Requirement:
Could you write out these items again with "Click" replaced by "Tap" throughout, leaving everything else unchanged and the pictures out?

◆ ◆ ◆ ◆ ◆ ◆ ◆

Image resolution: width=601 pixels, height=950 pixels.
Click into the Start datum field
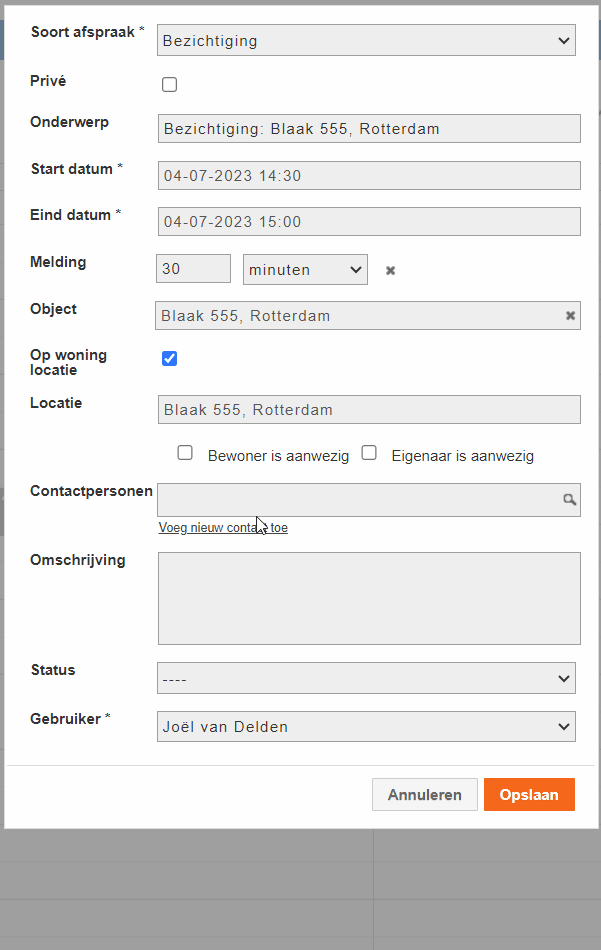tap(369, 176)
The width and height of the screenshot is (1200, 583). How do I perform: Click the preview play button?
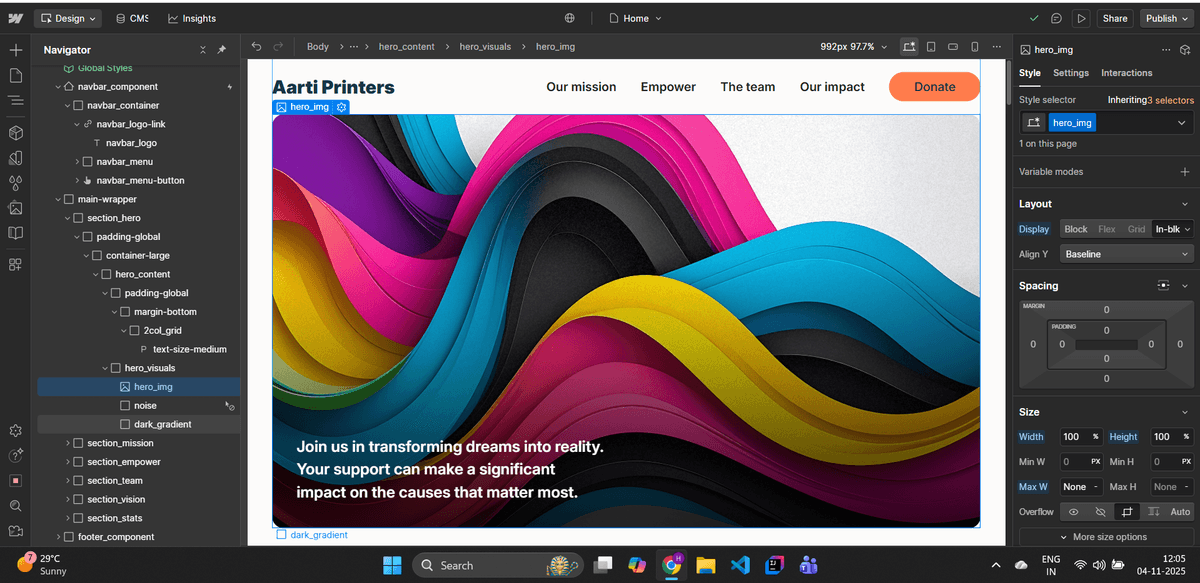pos(1080,18)
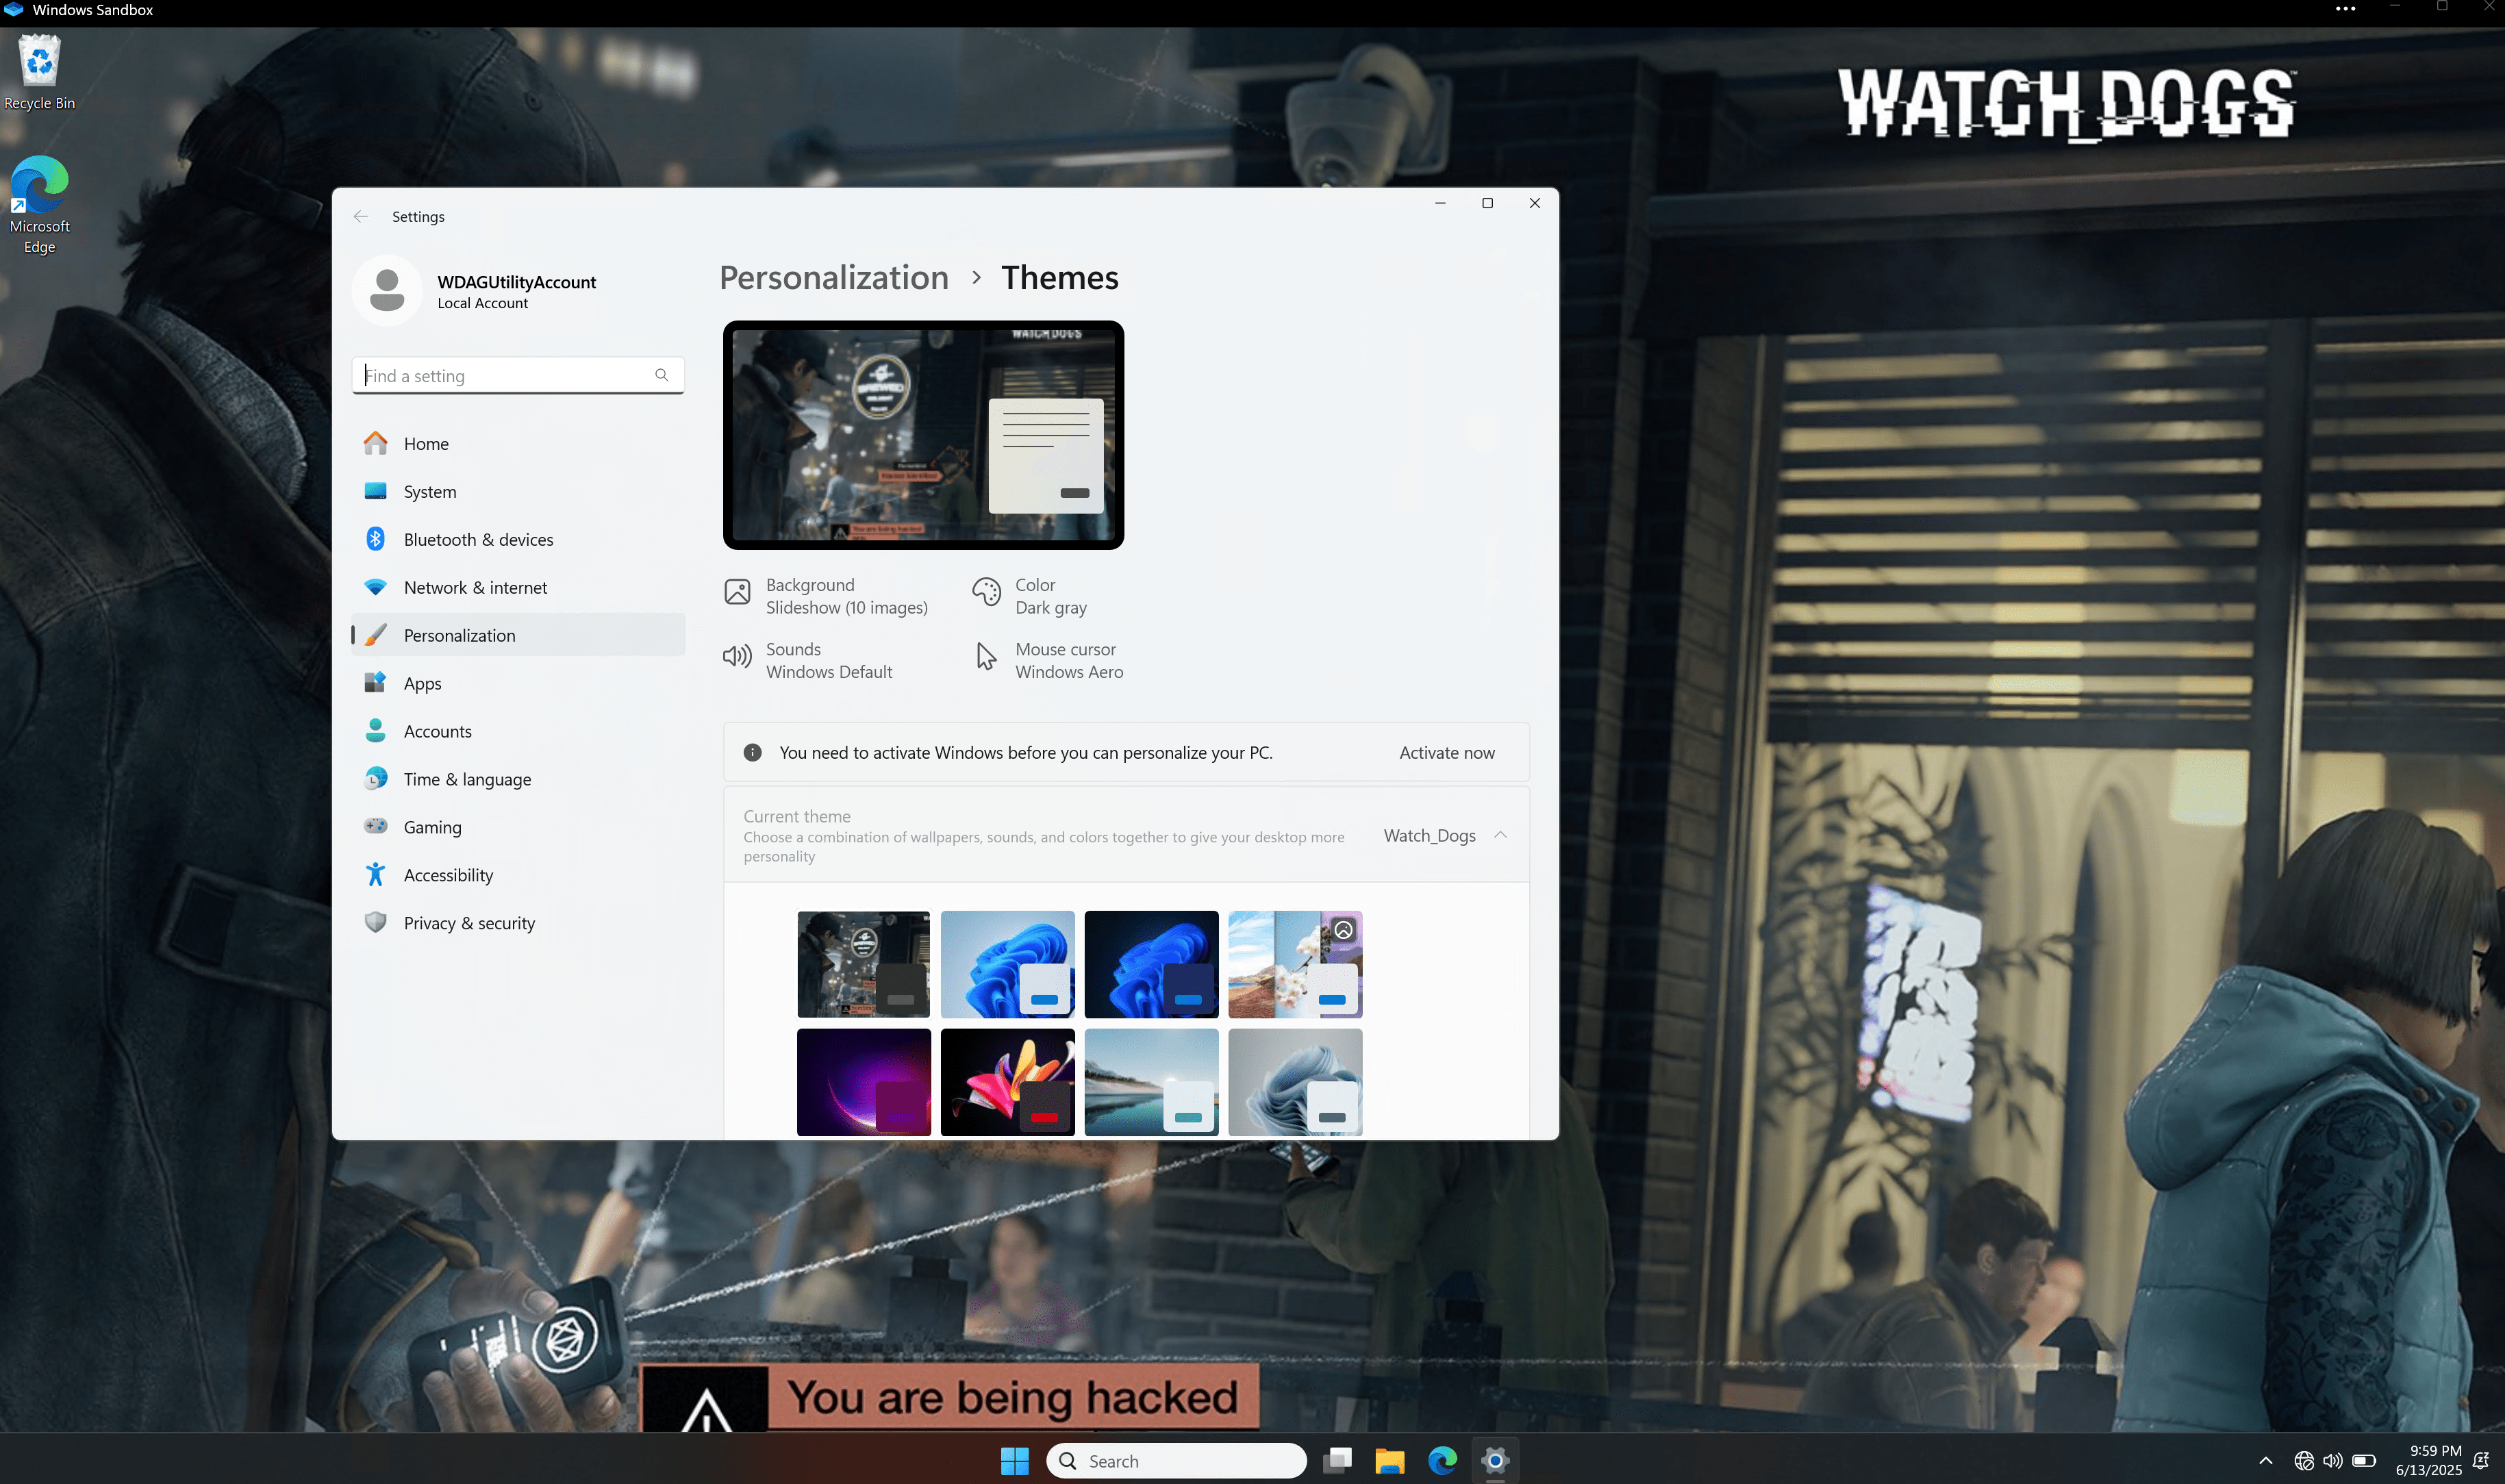Select Time & language in sidebar

pos(466,779)
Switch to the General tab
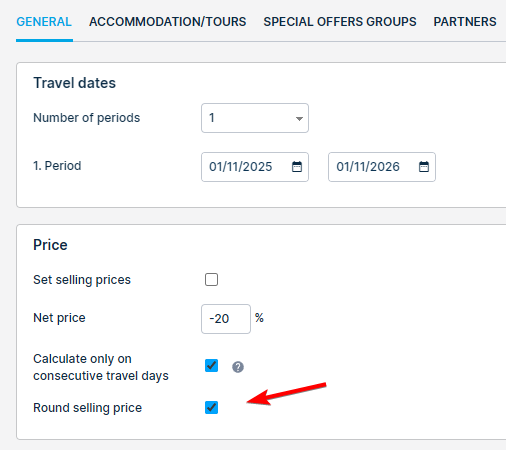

◆ ◆ ◆ ◆ ◆ ◆ ◆

Problem solution:
Image resolution: width=601 pixels, height=950 pixels.
Tap into the Start datum field
tap(369, 176)
The width and height of the screenshot is (1200, 583). How do I perform: Tap the preview play button?
pos(1080,18)
Select Time & language in sidebar

pos(466,779)
Switch to the General tab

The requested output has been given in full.